[START Extracted text]

High-Density Memory Store
Hazelcast IMDG Enterprise HD
By default, data structures in Hazelcast store data on heap in serialized form for highest data compaction; yet, these data structures are still subject to Java Garbage Collection (GC). Modern hardware has much more available memory. If you want to make use of that hardware and scale up by specifying higher heap sizes, GC becomes an increasing problem: the application faces long GC pauses that make the application unresponsive. Also, you may get out of memory errors if you fill your whole heap. Garbage collection, which is the automatic process that manages the application’s runtime memory, often forces you into configurations where multiple JVMs with small heaps (sizes of 2-4GB per member) run on a single physical hardware device to avoid garbage collection pauses. This results in oversized clusters to hold the data and leads to performance level requirements.
In Hazelcast IMDG Enterprise HD, the High-Density Memory Store is Hazelcast’s new enterprise in-memory storage solution. It solves garbage collection limitations so that applications can exploit hardware memory more efficiently without the need of oversized clusters. High-Density Memory Store is designed as a pluggable memory manager which enables multiple memory stores for different data structures. These memory stores are all accessible by a common access layer that scales up to massive amounts of the main memory on a single JVM by minimizing the GC pressure. High-Density Memory Store enables predictable application scaling and boosts performance and latency while minimizing garbage collection pauses.
This foundation includes, but is not limited to, storing keys and values next to the heap in a native memory region.
High-Density Memory Store is currently provided for the following Hazelcast features and implementations:
To use the High-Density memory storage, the native memory usage must be enabled using the programmatic or declarative configuration. Also, you can configure its size, memory allocator type, minimum block size, page size and metadata space percentage.

[END Extracted text]

§ **Problem description**
Retype the High-Density Memory Store passage from "High-Density Memory Store is currently" up to and including "metadata space percentage.". Rely only on the High-Density Memory Store passage above.

[START Recorded data]

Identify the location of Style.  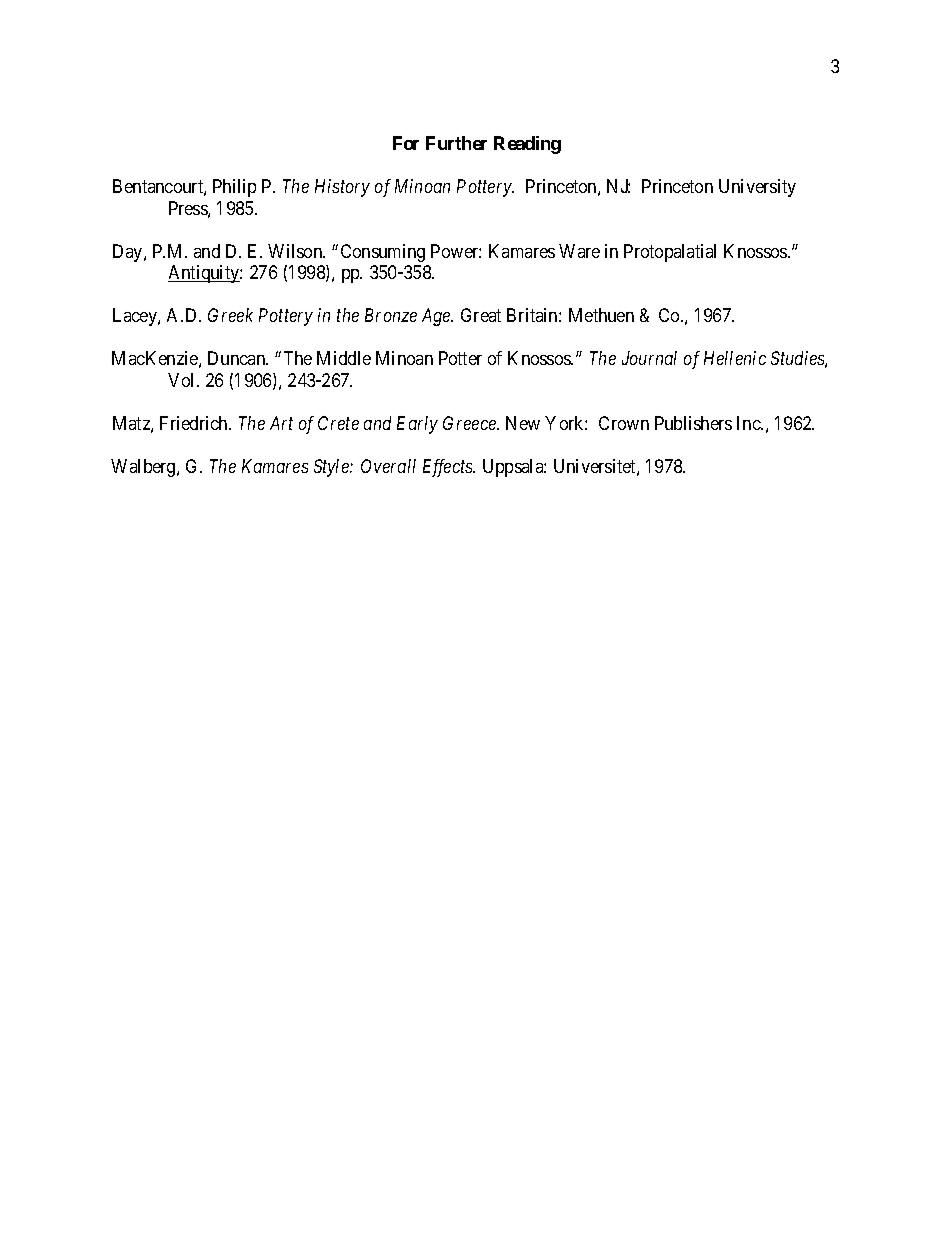
(332, 468).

[END Recorded data]

§ **Complete answer**
High-Density Memory Store is currently provided for the following Hazelcast features and implementations:
To use the High-Density memory storage, the native memory usage must be enabled using the programmatic or declarative configuration. Also, you can configure its size, memory allocator type, minimum block size, page size and metadata space percentage.